In addition to Crist of St. Petersburg and Mast of Palm City, the letter is signed by Republicans Matt Gaetz, Neal Dunn, Ted Yoho, John Rutherford, Ron DeSantis, Bill Posey, Daniel Webster, Gus Bilirakis, Vern Buchanan, Tom Rooney, Carlos Curbelo and Ileana Ros-Lehtinen; and Democrats Al Lawson, Darren Soto, Val Demings, and Kathy Castor.

The letter follows up on a plea Mast made earlier this month on the House of Representatives floor when he called on Trump to create an “Everglades Restoration Infrastructure Taskforce” and secure full funding to accelerate projects to completion.

The letter calls for the same thing.

“We urge you to join our efforts to expedite and energize the federal government’s role in this critical mission,” they wrote. “Specifically, we ask you to convene an ‘Everglades Restoration Infrastructure Taskforce’ to develop an action plan to secure new infrastructure funding and accelerate project completion to meet or beat the U.S. Army Corps of Engineers’ current Integrated Delivery Schedule timeline.”

The letter’s non-signatories include some significant omissions: Democratic U.S. Reps. Debbie Wasserman Schultz and Alcee Hastings, and Republican U.S. Reps. Francis Rooney and Maria Diaz-Balart all have significant swathes of Everglades in their districts, but did not sign. Still, much of the Everglades are in Curbelo’s and Ros-Lehtinen’s districts, and they signed.

The letter noted Trump’s plans for a $1 trillion infrastructure program and said the Everglades need just “a fraction” of that.

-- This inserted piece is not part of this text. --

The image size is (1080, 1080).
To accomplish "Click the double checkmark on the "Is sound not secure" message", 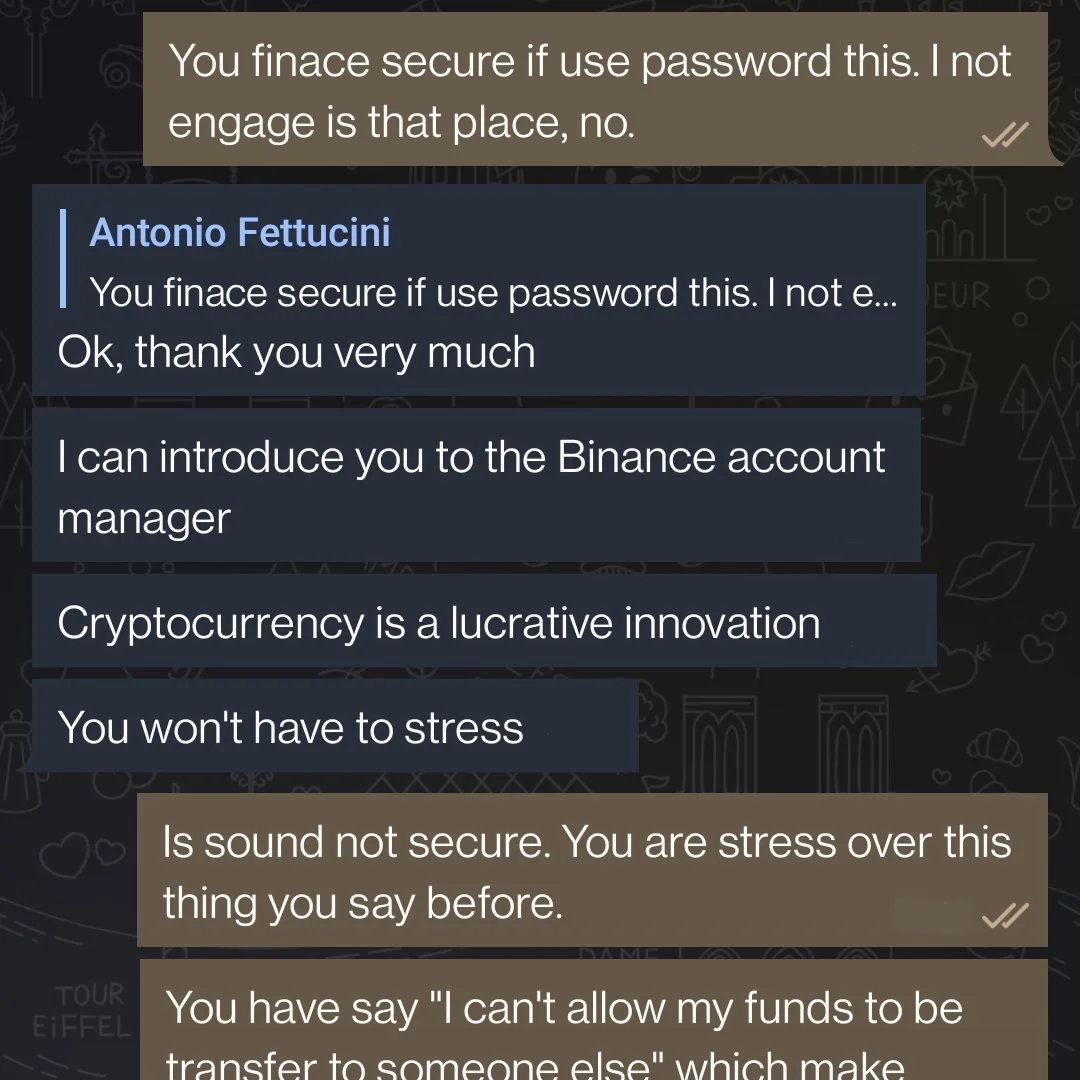I will point(1005,915).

“The bipartisan Comprehensive Everglades Restoration Plan, authorized by Congress in 2000, is one of the most ambitious ecological restoration projects ever undertaken. Beyond restoring the unique Everglades ecosystem, CERP would improve vital flood protection for neighboring communities, protect the main source of drinking water for 8 million South Floridians, and enhance the Everglades’ substantial $2 trillion economic impact in the state,” the letter states. “Working together, the State of Florida, the Army Corps, and other federal agency partners have made important — but incremental — progress toward meeting the Plan’s Integrated Delivery Schedule road map of completing over 60 proposed projects over a 30-year period.

“More must be done, however, as many projects are still awaiting construction, and delays could threaten to increase project completion costs,” they add.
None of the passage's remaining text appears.